Quality score is a critical factor in Google Ads because it affects your budget and ad performance. If the quality score is good, then the ad will rank higher with an optimized bidding cost. 

2. Impressions

Every time your ad campaign is shown to the users, it is counted as an impression. 

So, if the total number of impressions is 4,000, then it means that your ad was shown to people 4,000 times. It doesn’t mean that 4,000 different users saw it. In many cases, the ad is seen by the same user multiple times. 

If you are seeing any impressions on your ad, this means that your ad isn’t showing up on Google. Keep track of impressions regularly to learn the ups and downs of the ad. When

your budget is low, the impressions will also be low. The number of impressions also depends on the quality score and bidding strategy.

3. Click-through Rate (CTR)

CTR tells you how many times the ad was seen and how many people clicked it. It is crucial to analyze this metric because if people are seeing the ad but not clicking it, the CTR will be low. 

This will help you understand that something is wrong with the ad, whether it is the ad copy content or some other factor. You can then make changes and improve the CTR. 

4. Cost Per Click (CPC)

The amount you are paying for every click on the ad is called cost per click. It is calculated using the following formula:

CPC= Total amount spent / Number of ad clicks

5. Conversion Rate

How many people clicked the ad and how many of them took your desired action?
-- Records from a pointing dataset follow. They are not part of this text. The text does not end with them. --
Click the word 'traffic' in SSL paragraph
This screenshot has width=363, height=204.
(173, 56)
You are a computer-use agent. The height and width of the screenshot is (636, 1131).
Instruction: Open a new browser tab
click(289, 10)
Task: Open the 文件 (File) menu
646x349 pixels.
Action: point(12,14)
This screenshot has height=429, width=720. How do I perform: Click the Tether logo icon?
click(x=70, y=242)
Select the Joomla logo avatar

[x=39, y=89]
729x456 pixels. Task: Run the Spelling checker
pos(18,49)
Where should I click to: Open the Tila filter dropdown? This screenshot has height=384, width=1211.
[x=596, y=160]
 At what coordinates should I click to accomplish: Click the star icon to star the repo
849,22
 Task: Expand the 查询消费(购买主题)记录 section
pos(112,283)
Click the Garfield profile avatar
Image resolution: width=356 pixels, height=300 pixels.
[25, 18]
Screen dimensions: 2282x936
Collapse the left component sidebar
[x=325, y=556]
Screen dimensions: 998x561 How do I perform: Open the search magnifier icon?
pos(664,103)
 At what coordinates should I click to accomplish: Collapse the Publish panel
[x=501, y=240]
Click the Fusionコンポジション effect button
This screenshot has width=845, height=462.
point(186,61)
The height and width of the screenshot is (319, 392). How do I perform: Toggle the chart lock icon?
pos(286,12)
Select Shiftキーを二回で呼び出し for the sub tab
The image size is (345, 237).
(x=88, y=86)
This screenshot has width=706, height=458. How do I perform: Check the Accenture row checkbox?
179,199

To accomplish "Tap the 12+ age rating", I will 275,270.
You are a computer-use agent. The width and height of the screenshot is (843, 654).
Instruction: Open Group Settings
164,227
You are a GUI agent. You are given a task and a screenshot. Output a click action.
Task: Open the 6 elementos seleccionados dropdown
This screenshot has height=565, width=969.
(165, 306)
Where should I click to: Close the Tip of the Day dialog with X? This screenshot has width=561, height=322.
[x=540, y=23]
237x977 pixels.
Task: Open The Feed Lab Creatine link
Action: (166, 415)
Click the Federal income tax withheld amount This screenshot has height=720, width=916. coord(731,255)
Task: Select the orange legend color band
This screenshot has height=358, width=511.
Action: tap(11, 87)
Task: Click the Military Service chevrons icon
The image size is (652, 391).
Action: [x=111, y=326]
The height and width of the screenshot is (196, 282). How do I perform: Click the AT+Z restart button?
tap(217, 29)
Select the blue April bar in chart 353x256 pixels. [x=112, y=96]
The conversion rate helps you understand this. This ad metric helps you understand the performance of ad copy, keywords, and landing pages. 

6. Cost Per Conversion (CPC)

The amount spent on ad per conversion is called cost per conversion. The meaning of conversion can be the purchase of a product, submission of the form, or newsletter signup. 

This is an important metric to measure, because it will help you understand whether you are spending the justified amount for every conversion. If the CPC is high, you can then analyze things and put the effort into improving them. 

7. Return on Advertising Spend (ROAS)

ROAS is very much like ROI. It is a key metric that matters the most. How much are you earning from the ads?

It can be calculated easily with this formula:

ROAS= Amount earned from ads / Amount spent on ads

For example, if you are spending INR 500 on ads and sell products worth INR 3000, then your ROAS will be 6.